> [Action item] Your output should be the full listing, unchanged.

————————

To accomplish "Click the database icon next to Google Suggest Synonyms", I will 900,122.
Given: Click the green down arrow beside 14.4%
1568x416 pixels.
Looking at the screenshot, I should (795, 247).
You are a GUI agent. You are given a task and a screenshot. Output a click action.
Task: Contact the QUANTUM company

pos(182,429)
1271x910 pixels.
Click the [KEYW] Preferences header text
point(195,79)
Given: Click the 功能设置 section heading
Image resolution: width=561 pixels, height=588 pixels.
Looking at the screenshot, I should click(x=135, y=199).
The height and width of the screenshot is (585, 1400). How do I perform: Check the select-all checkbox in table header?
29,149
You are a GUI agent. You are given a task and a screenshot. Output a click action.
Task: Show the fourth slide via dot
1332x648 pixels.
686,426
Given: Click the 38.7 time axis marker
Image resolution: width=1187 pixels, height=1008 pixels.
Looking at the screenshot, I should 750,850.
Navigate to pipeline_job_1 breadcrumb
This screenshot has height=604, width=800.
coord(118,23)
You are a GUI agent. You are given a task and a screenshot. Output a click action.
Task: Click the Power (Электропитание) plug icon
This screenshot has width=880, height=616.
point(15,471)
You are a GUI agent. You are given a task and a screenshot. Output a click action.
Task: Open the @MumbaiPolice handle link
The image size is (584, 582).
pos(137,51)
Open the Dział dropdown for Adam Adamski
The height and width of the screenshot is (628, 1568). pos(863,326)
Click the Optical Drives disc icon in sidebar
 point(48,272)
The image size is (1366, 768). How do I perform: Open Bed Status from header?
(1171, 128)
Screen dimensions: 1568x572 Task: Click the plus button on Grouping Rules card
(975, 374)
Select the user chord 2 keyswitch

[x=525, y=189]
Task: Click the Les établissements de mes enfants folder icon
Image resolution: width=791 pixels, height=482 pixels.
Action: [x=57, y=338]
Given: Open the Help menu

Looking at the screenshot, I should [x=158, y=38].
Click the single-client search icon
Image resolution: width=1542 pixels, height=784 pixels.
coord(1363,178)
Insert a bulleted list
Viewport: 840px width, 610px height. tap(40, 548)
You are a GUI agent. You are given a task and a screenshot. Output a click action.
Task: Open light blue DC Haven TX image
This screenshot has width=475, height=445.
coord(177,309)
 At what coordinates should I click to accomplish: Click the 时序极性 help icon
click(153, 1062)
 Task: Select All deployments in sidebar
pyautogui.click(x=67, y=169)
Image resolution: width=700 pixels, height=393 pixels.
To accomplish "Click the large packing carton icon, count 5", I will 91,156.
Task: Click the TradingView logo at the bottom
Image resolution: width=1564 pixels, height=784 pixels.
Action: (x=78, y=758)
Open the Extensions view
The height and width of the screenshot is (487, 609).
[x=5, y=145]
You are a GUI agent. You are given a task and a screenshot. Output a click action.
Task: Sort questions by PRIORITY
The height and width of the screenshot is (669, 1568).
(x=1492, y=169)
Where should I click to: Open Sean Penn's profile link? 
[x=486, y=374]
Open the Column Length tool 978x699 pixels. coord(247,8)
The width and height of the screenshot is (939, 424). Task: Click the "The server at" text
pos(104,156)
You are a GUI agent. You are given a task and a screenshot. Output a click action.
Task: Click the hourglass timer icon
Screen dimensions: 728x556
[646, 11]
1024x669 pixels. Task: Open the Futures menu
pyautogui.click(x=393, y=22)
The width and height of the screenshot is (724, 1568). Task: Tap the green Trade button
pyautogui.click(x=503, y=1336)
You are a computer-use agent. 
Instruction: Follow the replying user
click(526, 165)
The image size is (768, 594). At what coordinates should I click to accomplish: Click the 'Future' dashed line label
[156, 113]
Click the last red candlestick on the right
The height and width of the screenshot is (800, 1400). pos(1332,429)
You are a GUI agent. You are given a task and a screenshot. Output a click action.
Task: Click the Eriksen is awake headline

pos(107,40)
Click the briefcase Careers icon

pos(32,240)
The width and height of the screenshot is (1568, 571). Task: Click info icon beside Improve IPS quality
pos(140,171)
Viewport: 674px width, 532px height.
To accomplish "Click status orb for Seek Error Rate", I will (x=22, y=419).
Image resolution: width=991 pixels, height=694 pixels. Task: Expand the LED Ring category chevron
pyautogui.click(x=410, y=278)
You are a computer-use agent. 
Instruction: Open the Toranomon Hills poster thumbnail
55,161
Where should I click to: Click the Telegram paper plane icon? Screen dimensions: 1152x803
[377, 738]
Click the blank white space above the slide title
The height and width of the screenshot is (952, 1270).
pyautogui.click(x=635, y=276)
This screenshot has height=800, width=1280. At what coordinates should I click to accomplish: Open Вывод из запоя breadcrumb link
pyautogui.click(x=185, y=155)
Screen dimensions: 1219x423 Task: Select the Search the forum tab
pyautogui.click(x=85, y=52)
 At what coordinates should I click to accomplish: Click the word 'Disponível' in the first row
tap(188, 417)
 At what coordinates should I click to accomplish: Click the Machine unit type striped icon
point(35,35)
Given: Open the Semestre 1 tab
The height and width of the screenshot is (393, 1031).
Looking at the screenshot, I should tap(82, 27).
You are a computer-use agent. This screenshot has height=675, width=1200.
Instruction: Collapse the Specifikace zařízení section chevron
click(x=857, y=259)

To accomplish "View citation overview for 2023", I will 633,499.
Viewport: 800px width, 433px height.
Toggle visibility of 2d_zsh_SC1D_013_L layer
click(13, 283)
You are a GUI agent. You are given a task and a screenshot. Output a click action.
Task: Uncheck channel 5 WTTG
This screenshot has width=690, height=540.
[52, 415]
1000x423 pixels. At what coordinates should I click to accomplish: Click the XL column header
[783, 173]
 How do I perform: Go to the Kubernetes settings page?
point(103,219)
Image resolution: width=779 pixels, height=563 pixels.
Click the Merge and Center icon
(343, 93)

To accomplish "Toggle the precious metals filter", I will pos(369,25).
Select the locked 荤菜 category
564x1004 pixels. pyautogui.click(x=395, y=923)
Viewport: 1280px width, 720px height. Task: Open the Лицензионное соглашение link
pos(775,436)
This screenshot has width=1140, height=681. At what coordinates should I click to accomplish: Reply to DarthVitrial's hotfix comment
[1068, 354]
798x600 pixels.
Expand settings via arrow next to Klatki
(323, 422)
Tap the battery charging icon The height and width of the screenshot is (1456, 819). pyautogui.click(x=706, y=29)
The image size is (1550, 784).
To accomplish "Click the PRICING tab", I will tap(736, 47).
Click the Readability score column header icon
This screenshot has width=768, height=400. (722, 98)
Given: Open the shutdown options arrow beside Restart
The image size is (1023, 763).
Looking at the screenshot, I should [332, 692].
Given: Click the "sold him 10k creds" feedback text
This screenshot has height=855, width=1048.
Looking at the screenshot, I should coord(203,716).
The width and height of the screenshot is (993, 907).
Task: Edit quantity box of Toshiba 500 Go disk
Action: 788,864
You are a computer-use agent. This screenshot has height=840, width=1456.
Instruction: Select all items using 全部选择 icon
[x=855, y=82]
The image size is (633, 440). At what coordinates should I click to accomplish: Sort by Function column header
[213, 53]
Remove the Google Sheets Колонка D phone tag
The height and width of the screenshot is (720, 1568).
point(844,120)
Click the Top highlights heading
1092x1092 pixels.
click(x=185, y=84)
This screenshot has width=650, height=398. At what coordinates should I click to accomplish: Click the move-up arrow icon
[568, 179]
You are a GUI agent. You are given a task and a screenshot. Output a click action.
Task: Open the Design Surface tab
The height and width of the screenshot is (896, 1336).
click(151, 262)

————————

> [Response below]
To accomplish "Click the database icon next to Google Suggest Synonyms", I will 900,122.
Given: Click the green down arrow beside 14.4%
1568x416 pixels.
Looking at the screenshot, I should (795, 247).
You are a GUI agent. You are given a task and a screenshot. Output a click action.
Task: Contact the QUANTUM company

pos(182,429)
1271x910 pixels.
Click the [KEYW] Preferences header text
point(195,79)
Given: Click the 功能设置 section heading
Image resolution: width=561 pixels, height=588 pixels.
Looking at the screenshot, I should click(x=135, y=199).
The height and width of the screenshot is (585, 1400). How do I perform: Check the select-all checkbox in table header?
29,149
You are a GUI agent. You are given a task and a screenshot. Output a click action.
Task: Show the fourth slide via dot
1332x648 pixels.
686,426
Given: Click the 38.7 time axis marker
Image resolution: width=1187 pixels, height=1008 pixels.
Looking at the screenshot, I should 750,850.
Navigate to pipeline_job_1 breadcrumb
This screenshot has height=604, width=800.
coord(118,23)
You are a GUI agent. You are given a task and a screenshot. Output a click action.
Task: Click the Power (Электропитание) plug icon
This screenshot has width=880, height=616.
point(15,471)
You are a GUI agent. You are given a task and a screenshot. Output a click action.
Task: Open the @MumbaiPolice handle link
The image size is (584, 582).
pos(137,51)
Open the Dział dropdown for Adam Adamski
The height and width of the screenshot is (628, 1568). pos(863,326)
Click the Optical Drives disc icon in sidebar
 point(48,272)
The image size is (1366, 768). How do I perform: Open Bed Status from header?
(1171, 128)
Screen dimensions: 1568x572 Task: Click the plus button on Grouping Rules card
(975, 374)
Select the user chord 2 keyswitch

[x=525, y=189]
Task: Click the Les établissements de mes enfants folder icon
Image resolution: width=791 pixels, height=482 pixels.
Action: [x=57, y=338]
Given: Open the Help menu

Looking at the screenshot, I should [x=158, y=38].
Click the single-client search icon
Image resolution: width=1542 pixels, height=784 pixels.
coord(1363,178)
Insert a bulleted list
Viewport: 840px width, 610px height. tap(40, 548)
You are a GUI agent. You are given a task and a screenshot. Output a click action.
Task: Open light blue DC Haven TX image
This screenshot has width=475, height=445.
coord(177,309)
 At what coordinates should I click to accomplish: Click the 时序极性 help icon
click(153, 1062)
 Task: Select All deployments in sidebar
pyautogui.click(x=67, y=169)
Image resolution: width=700 pixels, height=393 pixels.
To accomplish "Click the large packing carton icon, count 5", I will 91,156.
Task: Click the TradingView logo at the bottom
Image resolution: width=1564 pixels, height=784 pixels.
Action: (x=78, y=758)
Open the Extensions view
The height and width of the screenshot is (487, 609).
[x=5, y=145]
You are a GUI agent. You are given a task and a screenshot. Output a click action.
Task: Sort questions by PRIORITY
The height and width of the screenshot is (669, 1568).
(x=1492, y=169)
Where should I click to: Open Sean Penn's profile link? 
[x=486, y=374]
Open the Column Length tool 978x699 pixels. coord(247,8)
The width and height of the screenshot is (939, 424). Task: Click the "The server at" text
pos(104,156)
You are a GUI agent. You are given a task and a screenshot. Output a click action.
Task: Click the hourglass timer icon
Screen dimensions: 728x556
[646, 11]
1024x669 pixels. Task: Open the Futures menu
pyautogui.click(x=393, y=22)
The width and height of the screenshot is (724, 1568). Task: Tap the green Trade button
pyautogui.click(x=503, y=1336)
You are a computer-use agent. 
Instruction: Follow the replying user
click(526, 165)
The image size is (768, 594). At what coordinates should I click to accomplish: Click the 'Future' dashed line label
[156, 113]
Click the last red candlestick on the right
The height and width of the screenshot is (800, 1400). pos(1332,429)
You are a GUI agent. You are given a task and a screenshot. Output a click action.
Task: Click the Eriksen is awake headline

pos(107,40)
Click the briefcase Careers icon

pos(32,240)
The width and height of the screenshot is (1568, 571). Task: Click info icon beside Improve IPS quality
pos(140,171)
Viewport: 674px width, 532px height.
To accomplish "Click status orb for Seek Error Rate", I will (x=22, y=419).
Image resolution: width=991 pixels, height=694 pixels. Task: Expand the LED Ring category chevron
pyautogui.click(x=410, y=278)
You are a computer-use agent. 
Instruction: Open the Toranomon Hills poster thumbnail
55,161
Where should I click to: Click the Telegram paper plane icon? Screen dimensions: 1152x803
[377, 738]
Click the blank white space above the slide title
The height and width of the screenshot is (952, 1270).
pyautogui.click(x=635, y=276)
This screenshot has height=800, width=1280. At what coordinates should I click to accomplish: Open Вывод из запоя breadcrumb link
pyautogui.click(x=185, y=155)
Screen dimensions: 1219x423 Task: Select the Search the forum tab
pyautogui.click(x=85, y=52)
 At what coordinates should I click to accomplish: Click the word 'Disponível' in the first row
tap(188, 417)
 At what coordinates should I click to accomplish: Click the Machine unit type striped icon
point(35,35)
Given: Open the Semestre 1 tab
The height and width of the screenshot is (393, 1031).
Looking at the screenshot, I should tap(82, 27).
You are a computer-use agent. This screenshot has height=675, width=1200.
Instruction: Collapse the Specifikace zařízení section chevron
click(x=857, y=259)

To accomplish "View citation overview for 2023", I will 633,499.
Viewport: 800px width, 433px height.
Toggle visibility of 2d_zsh_SC1D_013_L layer
click(13, 283)
You are a GUI agent. You are given a task and a screenshot. Output a click action.
Task: Uncheck channel 5 WTTG
This screenshot has width=690, height=540.
[52, 415]
1000x423 pixels. At what coordinates should I click to accomplish: Click the XL column header
[783, 173]
 How do I perform: Go to the Kubernetes settings page?
point(103,219)
Image resolution: width=779 pixels, height=563 pixels.
Click the Merge and Center icon
(343, 93)

To accomplish "Toggle the precious metals filter", I will pos(369,25).
Select the locked 荤菜 category
564x1004 pixels. pyautogui.click(x=395, y=923)
Viewport: 1280px width, 720px height. Task: Open the Лицензионное соглашение link
pos(775,436)
This screenshot has width=1140, height=681. At what coordinates should I click to accomplish: Reply to DarthVitrial's hotfix comment
[1068, 354]
798x600 pixels.
Expand settings via arrow next to Klatki
(323, 422)
Tap the battery charging icon The height and width of the screenshot is (1456, 819). pyautogui.click(x=706, y=29)
The image size is (1550, 784).
To accomplish "Click the PRICING tab", I will tap(736, 47).
Click the Readability score column header icon
This screenshot has width=768, height=400. (722, 98)
Given: Open the shutdown options arrow beside Restart
The image size is (1023, 763).
Looking at the screenshot, I should [332, 692].
Given: Click the "sold him 10k creds" feedback text
This screenshot has height=855, width=1048.
Looking at the screenshot, I should coord(203,716).
The width and height of the screenshot is (993, 907).
Task: Edit quantity box of Toshiba 500 Go disk
Action: 788,864
You are a computer-use agent. This screenshot has height=840, width=1456.
Instruction: Select all items using 全部选择 icon
[x=855, y=82]
The image size is (633, 440). At what coordinates should I click to accomplish: Sort by Function column header
[213, 53]
Remove the Google Sheets Колонка D phone tag
The height and width of the screenshot is (720, 1568).
point(844,120)
Click the Top highlights heading
1092x1092 pixels.
click(x=185, y=84)
This screenshot has width=650, height=398. At what coordinates should I click to accomplish: Click the move-up arrow icon
[568, 179]
You are a GUI agent. You are given a task and a screenshot. Output a click action.
Task: Open the Design Surface tab
The height and width of the screenshot is (896, 1336).
click(151, 262)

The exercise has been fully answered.